However, she waited 25 years before first crying out in 2019. Usually this sort of thing happens when an alleged rape is perpetrated by a man of modest means who goes on to make a fortune in the ensuing decades. The victim then sees the chance of a lifetime and grabs it, suing her supposed assailant for zillions and typically settling for millions.
Yet Trump was already rich 30 years ago, perhaps even much richer than he is now. So why did she have to wait until his seventies and her eighties to bring her lawsuit? There are so many possibilities, I’m not even going to speculate.
Perhaps Miss Carroll has fallen on hard times in her dotage and urgently needs a cash infusion. Or else she may indeed be politically motivated. Or she has got to hate Trump more over the years. Or… well, I did say I wasn’t going to speculate.
When I first wrote about this case almost a year ago, this is what I said: “If Miss Carroll indeed suffered that crime, my commiserations. Moreover, I wouldn’t put it past Trump to do something like that.”
However, “Whatever we may think about Trump, I do hope American justice has enough residual sanity left to dismiss this case with the contempt it deserves. And if it doesn’t, that’ll be proof positive it’s no longer sane.”
That proof has now been served. American – and not just American – justice isn’t sane when it comes to crimes arousing woke indignation.
That means any woman can get rich by making false accusations (or unprovable ones, which legally should amount to the same thing) against any man rich enough to pay the exorbitant damages. Judges and juries will helpfully comply lest they may be accused of crimes against woke humanity.
In this case, politics may or may not have been a factor. If they had been, that’s something I’d be inclined to see as the lesser evil.
This habit of leveling a civil charge after a criminal charge has failed (or not even been brought) is disturbing (the first I remember was a certain Mr. Orenthal James Simpson). Trump has not been found guilty of rape, but he is now guilty (and culpable to the tune of $83M!) of calling his accuser a liar? I am told the reason for this is that civil cases have a lighter burden of proof than criminal cases. I assume I am not to factor in the fact that a civil case carries with it some monetary reallocation.
I agree that our legal system is no longer sane.
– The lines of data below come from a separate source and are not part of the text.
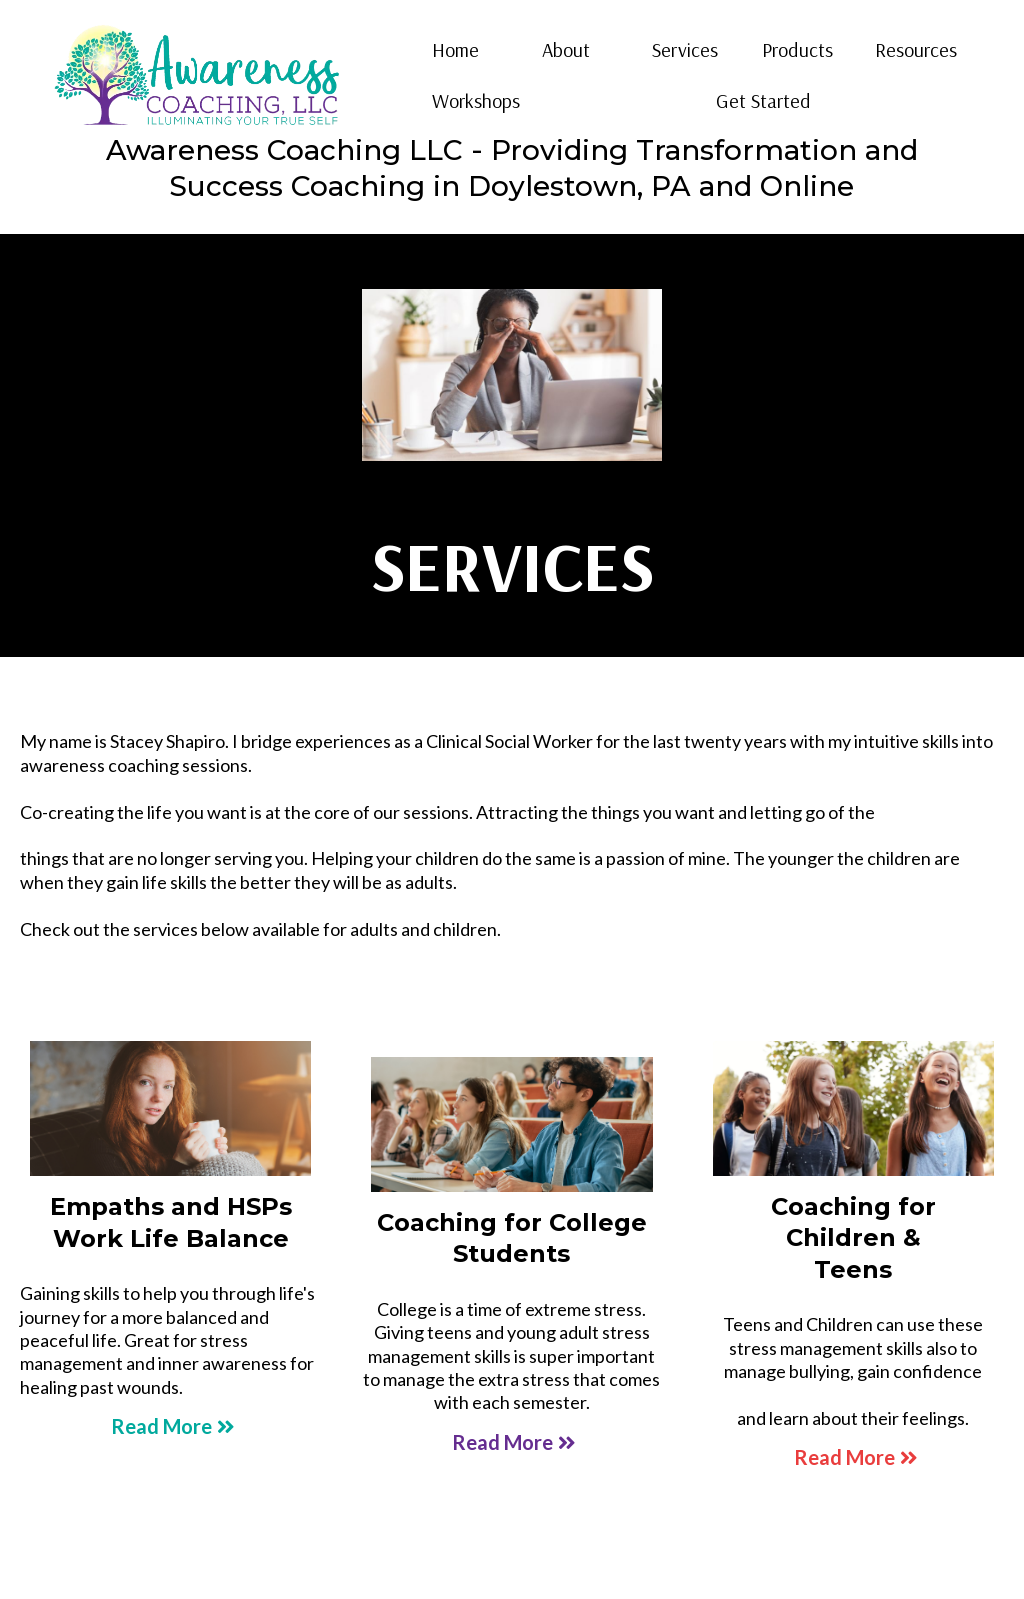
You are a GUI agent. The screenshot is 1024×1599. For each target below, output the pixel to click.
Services (685, 49)
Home (455, 49)
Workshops (476, 100)
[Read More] (170, 1426)
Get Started (763, 100)
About (566, 49)
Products (797, 49)
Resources (916, 49)
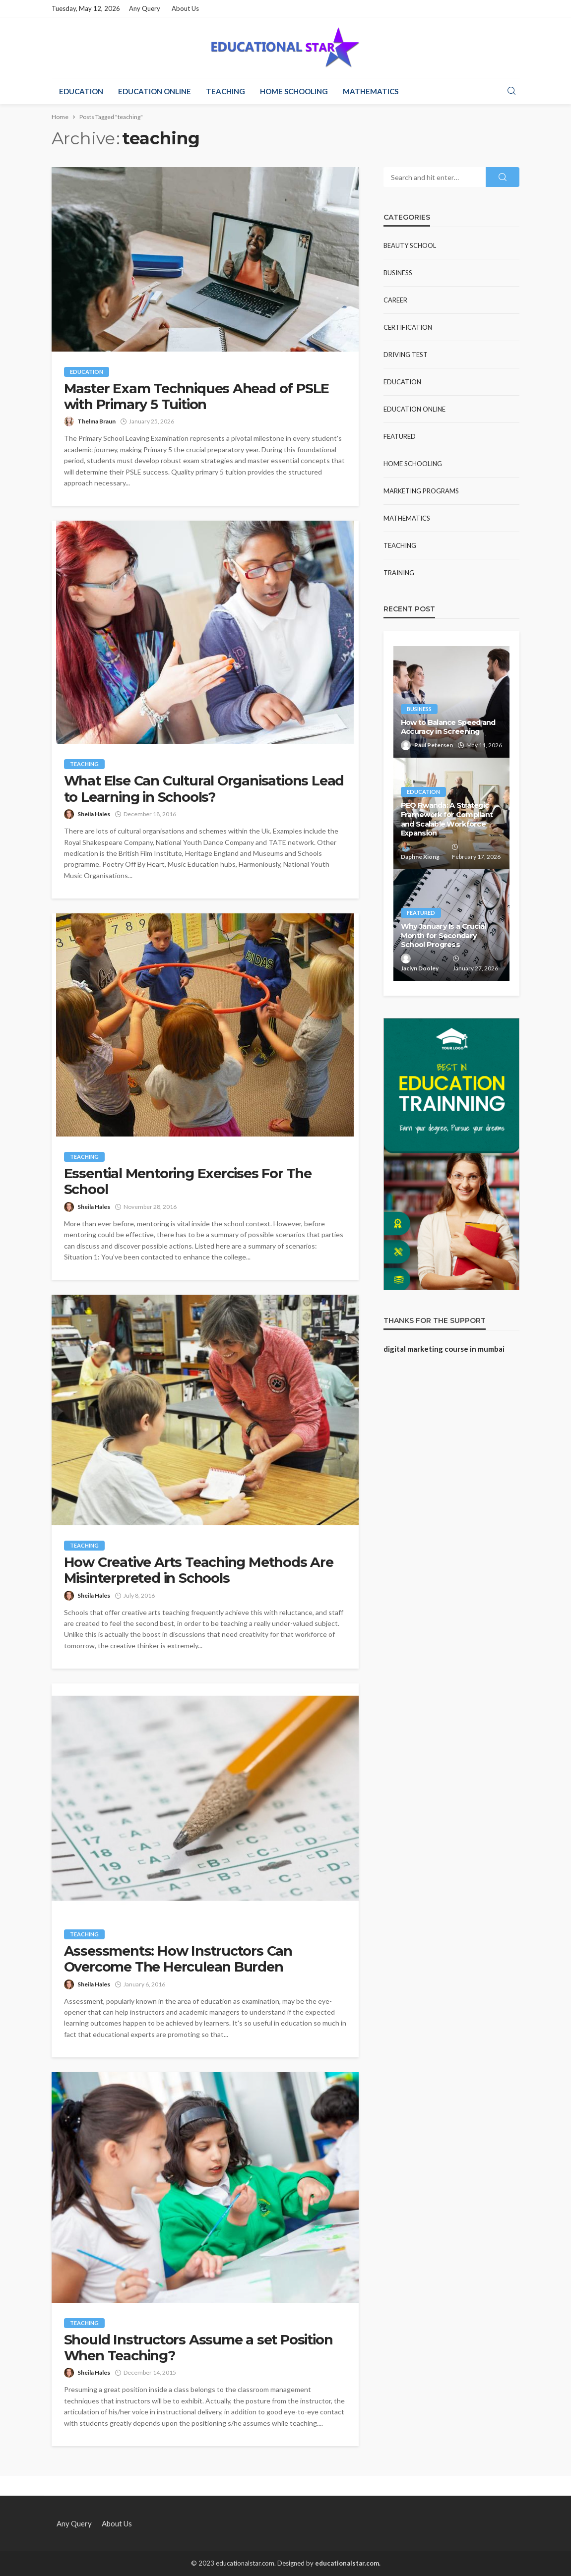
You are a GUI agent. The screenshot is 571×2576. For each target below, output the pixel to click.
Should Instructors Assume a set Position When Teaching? (198, 2348)
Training (398, 573)
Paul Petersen (433, 745)
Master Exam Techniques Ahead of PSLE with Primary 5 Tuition (196, 397)
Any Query (144, 8)
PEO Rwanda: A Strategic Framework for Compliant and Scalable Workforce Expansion (447, 819)
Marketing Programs (421, 491)
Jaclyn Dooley (420, 968)
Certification (407, 327)
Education (81, 91)
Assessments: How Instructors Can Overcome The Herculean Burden (178, 1959)
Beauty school (409, 245)
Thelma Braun (96, 421)
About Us (185, 8)
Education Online (154, 91)
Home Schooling (294, 91)
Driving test (405, 355)
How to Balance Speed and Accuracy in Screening (448, 727)
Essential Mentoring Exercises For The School (188, 1182)
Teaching (225, 91)
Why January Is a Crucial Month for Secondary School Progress (443, 935)
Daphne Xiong (420, 856)
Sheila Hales (93, 814)
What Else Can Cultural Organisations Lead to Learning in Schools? (204, 789)
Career (395, 300)
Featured (399, 436)
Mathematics (370, 91)
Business (397, 273)
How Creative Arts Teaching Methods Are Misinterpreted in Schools (198, 1570)
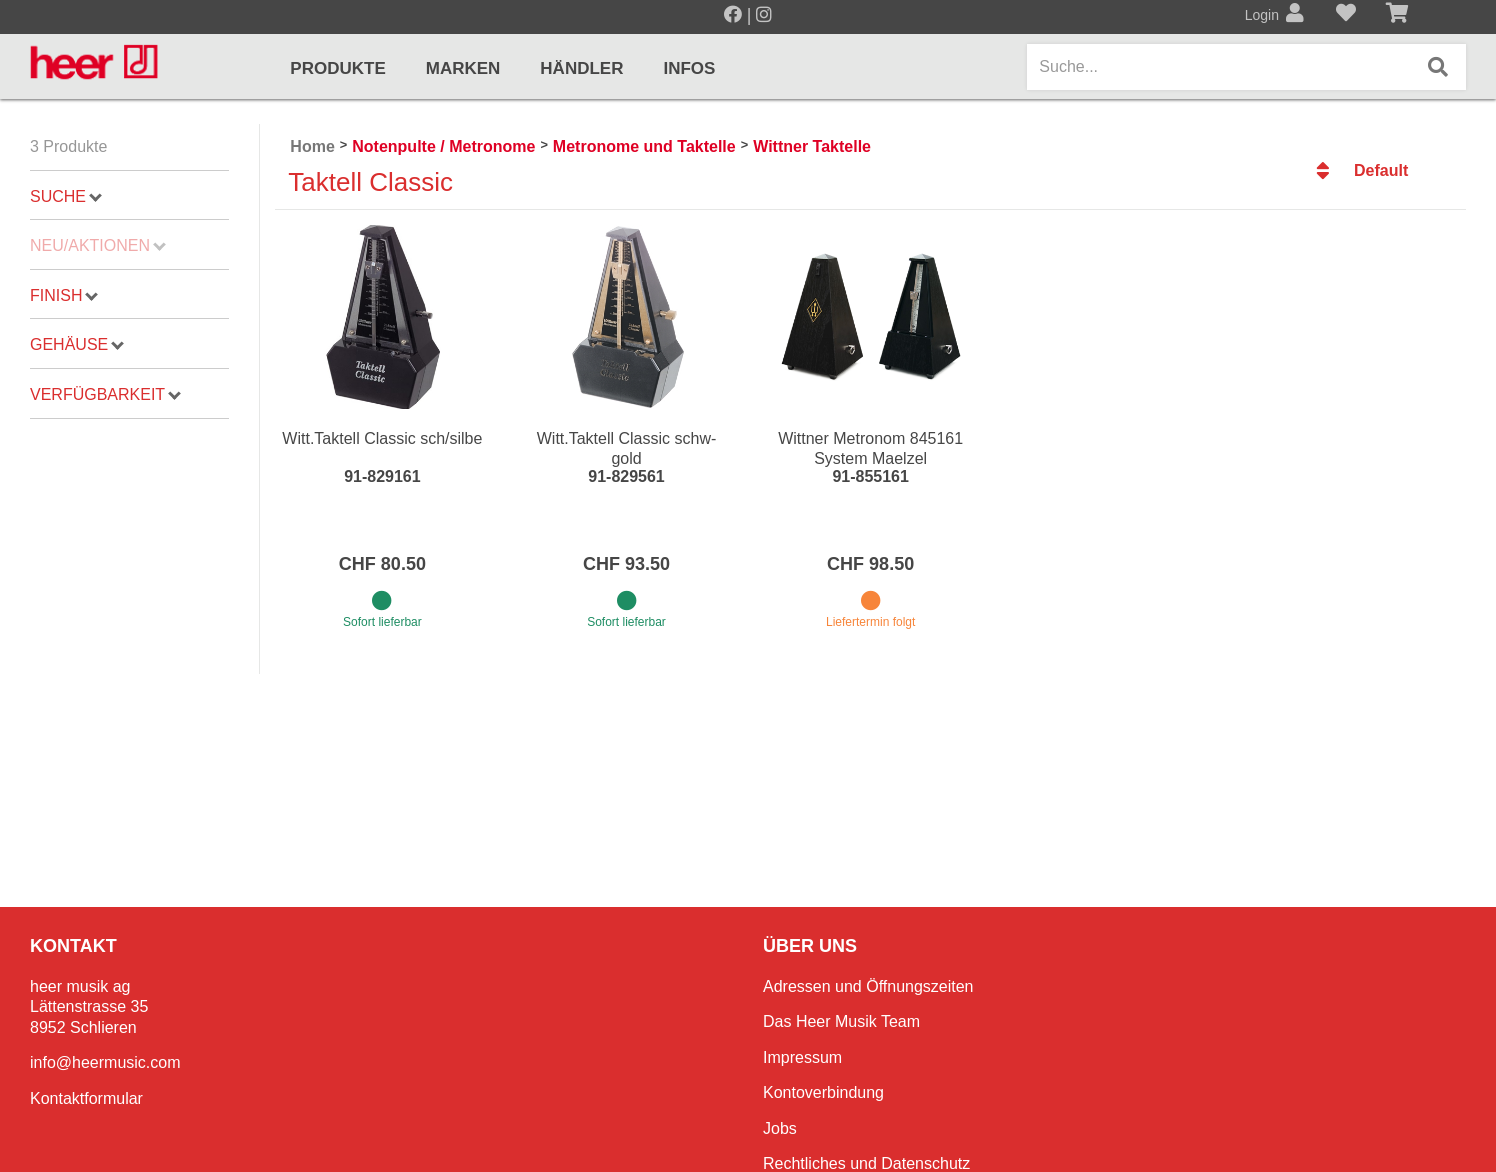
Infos (689, 68)
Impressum (802, 1057)
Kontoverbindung (823, 1092)
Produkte (337, 68)
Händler (581, 68)
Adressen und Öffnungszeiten (868, 986)
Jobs (780, 1128)
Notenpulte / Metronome (443, 146)
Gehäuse (77, 344)
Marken (463, 68)
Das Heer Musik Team (841, 1021)
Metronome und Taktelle (644, 146)
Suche (66, 196)
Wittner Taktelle (812, 146)
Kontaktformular (86, 1098)
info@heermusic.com (105, 1062)
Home (312, 146)
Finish (64, 295)
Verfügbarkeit (105, 394)
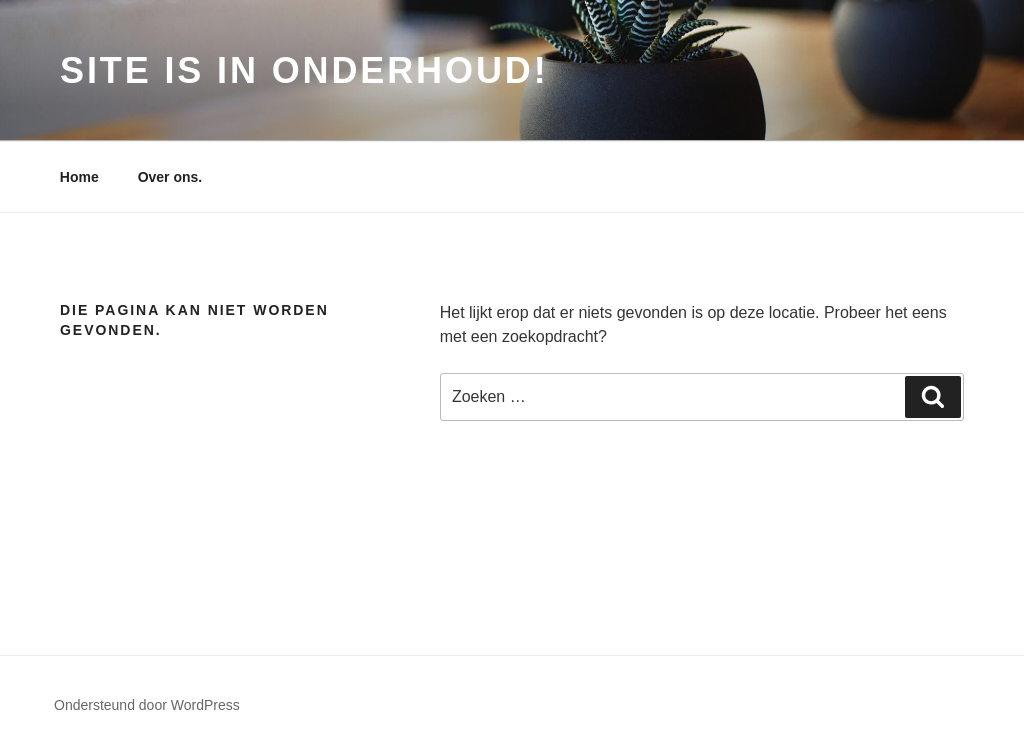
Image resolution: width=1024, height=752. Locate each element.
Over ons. (170, 177)
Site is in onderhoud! (304, 70)
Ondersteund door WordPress (147, 705)
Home (79, 177)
We have seen for years that juries use feelings over facts to arrive at certain verdicts. In a statement that attempts to discredit modern man more than trumpet my own abilities, I have often declared that finding 12 peers would be near impossible were I ever to be put on trial.
The standard of proof demanded in criminal trials is “beyong all reasonable doubt”. In civil cases, it’s “on the balance of probabilities”. How on earth those jurors maanged to balance the probabilities in Trump’s case the way they did is beyond me.
“Balance the probabilities”? I doubt they could spell it, much less do it.